-- START --

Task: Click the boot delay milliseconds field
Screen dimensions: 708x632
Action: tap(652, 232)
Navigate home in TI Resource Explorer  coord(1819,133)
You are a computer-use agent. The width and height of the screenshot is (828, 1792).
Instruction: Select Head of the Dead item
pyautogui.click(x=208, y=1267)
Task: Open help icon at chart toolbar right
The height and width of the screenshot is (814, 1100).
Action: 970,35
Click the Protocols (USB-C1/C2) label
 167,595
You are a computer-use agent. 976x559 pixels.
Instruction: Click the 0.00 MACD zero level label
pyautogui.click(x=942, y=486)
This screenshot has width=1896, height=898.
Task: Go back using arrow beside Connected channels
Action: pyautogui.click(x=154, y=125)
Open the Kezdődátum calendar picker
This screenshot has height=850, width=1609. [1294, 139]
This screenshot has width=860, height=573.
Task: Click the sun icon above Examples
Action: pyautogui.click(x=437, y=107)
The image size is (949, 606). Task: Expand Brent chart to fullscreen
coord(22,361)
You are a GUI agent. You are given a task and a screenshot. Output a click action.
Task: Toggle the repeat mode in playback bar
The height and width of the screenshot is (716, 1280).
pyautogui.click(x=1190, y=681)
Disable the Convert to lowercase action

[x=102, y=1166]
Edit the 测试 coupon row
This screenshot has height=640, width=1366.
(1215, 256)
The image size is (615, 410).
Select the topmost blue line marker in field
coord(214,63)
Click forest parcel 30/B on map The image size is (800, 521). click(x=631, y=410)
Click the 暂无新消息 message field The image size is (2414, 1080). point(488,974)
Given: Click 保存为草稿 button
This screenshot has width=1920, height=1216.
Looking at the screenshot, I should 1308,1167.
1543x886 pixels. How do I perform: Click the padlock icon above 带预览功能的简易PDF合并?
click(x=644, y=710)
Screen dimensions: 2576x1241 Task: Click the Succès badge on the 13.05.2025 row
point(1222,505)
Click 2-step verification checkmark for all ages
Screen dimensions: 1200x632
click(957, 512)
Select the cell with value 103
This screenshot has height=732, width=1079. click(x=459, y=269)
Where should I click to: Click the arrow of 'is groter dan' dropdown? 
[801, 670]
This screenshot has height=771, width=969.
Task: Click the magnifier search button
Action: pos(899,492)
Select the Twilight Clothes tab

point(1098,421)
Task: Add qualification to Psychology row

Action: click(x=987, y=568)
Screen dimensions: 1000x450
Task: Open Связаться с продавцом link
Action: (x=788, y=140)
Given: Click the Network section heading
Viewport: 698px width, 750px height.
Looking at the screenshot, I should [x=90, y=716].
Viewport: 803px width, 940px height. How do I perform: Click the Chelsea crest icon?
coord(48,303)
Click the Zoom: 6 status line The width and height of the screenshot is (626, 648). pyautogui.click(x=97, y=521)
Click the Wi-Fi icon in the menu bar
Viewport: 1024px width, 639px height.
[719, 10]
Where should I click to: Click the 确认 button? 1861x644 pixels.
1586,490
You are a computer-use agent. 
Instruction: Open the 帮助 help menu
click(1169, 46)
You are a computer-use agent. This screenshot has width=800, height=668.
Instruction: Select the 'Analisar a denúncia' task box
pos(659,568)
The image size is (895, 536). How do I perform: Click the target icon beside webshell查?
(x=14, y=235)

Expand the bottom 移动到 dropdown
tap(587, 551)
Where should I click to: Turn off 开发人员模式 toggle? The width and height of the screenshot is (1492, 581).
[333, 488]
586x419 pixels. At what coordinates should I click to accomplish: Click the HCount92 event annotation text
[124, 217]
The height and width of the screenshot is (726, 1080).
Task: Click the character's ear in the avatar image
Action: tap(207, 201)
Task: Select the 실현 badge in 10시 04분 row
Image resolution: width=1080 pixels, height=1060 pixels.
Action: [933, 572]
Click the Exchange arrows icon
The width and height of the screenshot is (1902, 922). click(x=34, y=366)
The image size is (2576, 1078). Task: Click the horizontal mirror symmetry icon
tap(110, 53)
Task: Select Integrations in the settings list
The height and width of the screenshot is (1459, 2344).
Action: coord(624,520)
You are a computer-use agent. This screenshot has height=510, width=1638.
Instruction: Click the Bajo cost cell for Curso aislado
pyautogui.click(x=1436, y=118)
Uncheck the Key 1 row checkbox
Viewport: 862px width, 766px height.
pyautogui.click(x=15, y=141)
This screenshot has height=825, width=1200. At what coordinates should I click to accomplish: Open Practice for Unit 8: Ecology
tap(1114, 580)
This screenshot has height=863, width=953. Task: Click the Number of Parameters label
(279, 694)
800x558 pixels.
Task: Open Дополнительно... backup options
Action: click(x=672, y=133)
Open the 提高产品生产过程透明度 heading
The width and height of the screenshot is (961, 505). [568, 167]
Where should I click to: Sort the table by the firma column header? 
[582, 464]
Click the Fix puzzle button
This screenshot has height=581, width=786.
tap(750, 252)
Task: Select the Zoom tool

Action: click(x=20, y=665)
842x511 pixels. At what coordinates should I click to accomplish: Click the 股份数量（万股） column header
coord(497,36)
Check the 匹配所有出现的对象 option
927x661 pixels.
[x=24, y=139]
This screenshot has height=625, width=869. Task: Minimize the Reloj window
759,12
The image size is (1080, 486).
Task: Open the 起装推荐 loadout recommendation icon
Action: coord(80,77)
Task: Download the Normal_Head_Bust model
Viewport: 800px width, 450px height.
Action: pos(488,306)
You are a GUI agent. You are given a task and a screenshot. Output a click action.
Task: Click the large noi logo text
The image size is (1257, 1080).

-- END --

### [What you will do]
Convert the data above, everything from the start down to the line containing "pyautogui.click(x=208, y=1267)", into a two-column CSV with the columns prompt_text and click_answer. Write one row per request, with its text and its answer each in a single quoted field and line breaks replaced by spaces.

### [Reply]
prompt_text,click_answer
"Task: Click the boot delay milliseconds field Screen dimensions: 708x632","Action: tap(652, 232)"
"Navigate home in TI Resource Explorer","coord(1819,133)"
"You are a computer-use agent. The width and height of the screenshot is (828, 1792). Instruction: Select Head of the Dead item","pyautogui.click(x=208, y=1267)"